European Commission vice president Maros Sefcovic will table four papers on Wednesday offering solutions around the movement of medicines, inspections on meat, dairy and plant products, and customs facilitation.

According to the Guardian, this will include a “national identity” exemption for British sausages and other products that would otherwise be banned from moving from Great Britain to Northern Ireland.

Squabble

Brussels and Britain have been in disagreement over the implementation of the Protocol since it came into force at the end of the transition period on 31 December 2020.

Under the Protocol, agreed to in the Withdrawal Agreement in 2019, Northern Ireland continues to abide by EU single market rules to prevent the need for a hard border on the island of Ireland.

De-escalation

The FT reports that the EU has offered to scrap many of the border controls put in place between Northern Ireland and Great Britain under the Protocol, allowing free circulation of many food products in NI, in an attempt to de-escalate tensions.

The European Commission has already agreed to permit the free circulation of medicines from Great Britain, which were in danger of no longer being supplied due to new and costly regulatory requirements.

Despite concessions, the Guardian says a trade war remains likely and that EU relations minister Lord Frost will use a speech in Portugal tomorrow to say that the EU’s concessions do not go far enough.

New arrangements

Renewing his call for “significant” changes, Frost will say: “Without new arrangements in this area, the Protocol will never have the support it needs to survive.”

Britain wants to remove the European Court of Justice (ECJ) as the arbiter of disputes over the Protocol, something not included in Sefcovic’s papers.

Coveney vs Frost

Frost and Irish foreign minister Simon Coveney exchanged Twitter blows over the ECJ’s role this weekend.

Coveney questioned how serious the UK government was about negotiations when it was creating “a new ‘red line’ barrier to progress, that they know the EU can’t move on”.

Frost responded that “the issue of governance and the ECJ is not new”.

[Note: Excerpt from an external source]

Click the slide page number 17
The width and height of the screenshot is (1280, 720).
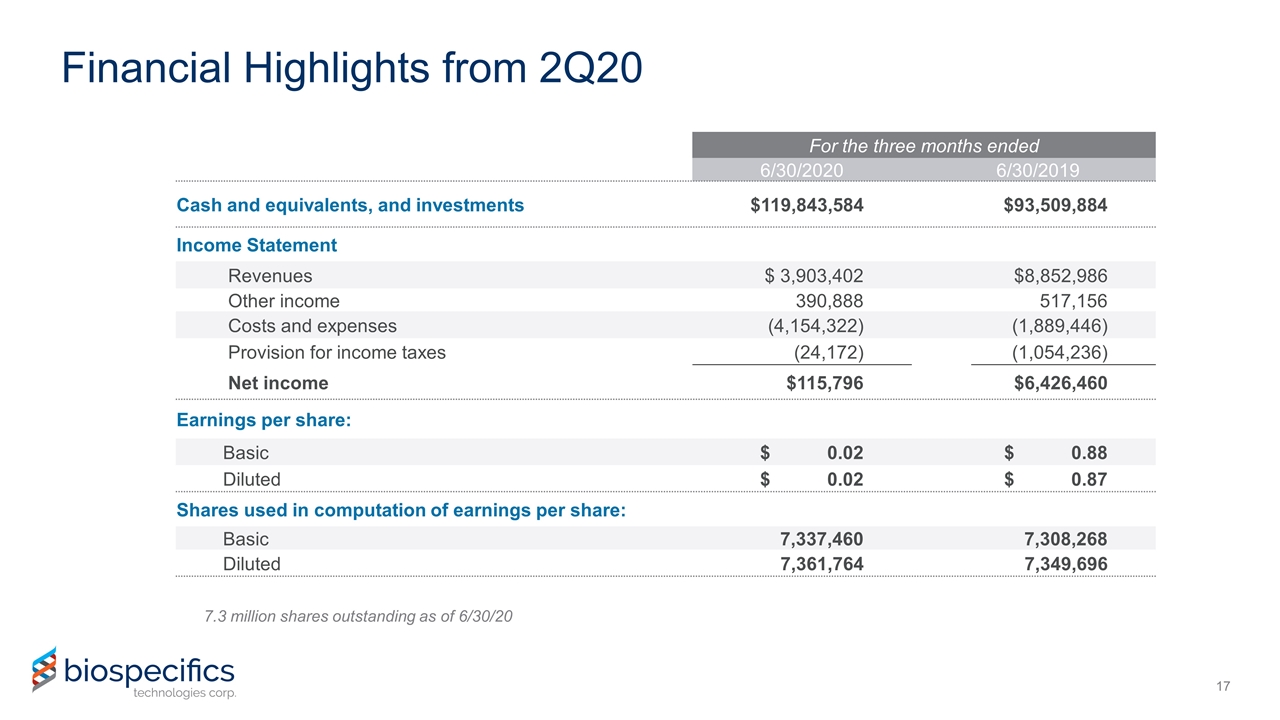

He added: “We set out our concerns three months ago in our 21 July Command Paper. The problem is that too few people seem to have listened.”

Short window for negotiation

Frost has said there is a short window of opportunity to strike a deal once the EU proposals are tabled.

“We need a short and intensive negotiation, and when I say short, I mean weeks, three weeks,” he said.

Frost has threatened triggering Article 16, which allows the UK and the EU to suspend any part of the agreement that causes “economic, societal or environmental difficulties that are liable to persist, or to diversion of trade”.

Key events

  • Tuesday 12 October – Lord Frost will make a speech in Lisbon and present a legal text to the EU reflecting the UK's proposals for a renegotiated NI Protocol
  • Wednesday 13 October – the EU will unveil its own proposals for reforming the Protocol
  • Early November  Lord Frost has stated that he will trigger Article 16 no later than the beginning of November if the EU's proposals are not satisfactory

Test of EU unity

According to Politico, the European Commission accepts the UK is likely to unilaterally suspend parts of the Protocol before Christmas.

It says this could pose a major test of European unity as member states are undecided on the extent of EU retaliation should the UK triggers Article 16.

Article 16 timeline

The UK would have to give one-month’s notice before invoking Article 16, kicking off a lengthy process of consultation.

The EU would then consider its options and would likely reactivate the two paused lawsuits it launched following unilateral suspension of grace periods by Britain in March.

Only once legal avenues have been exhausted would tariffs be imposed.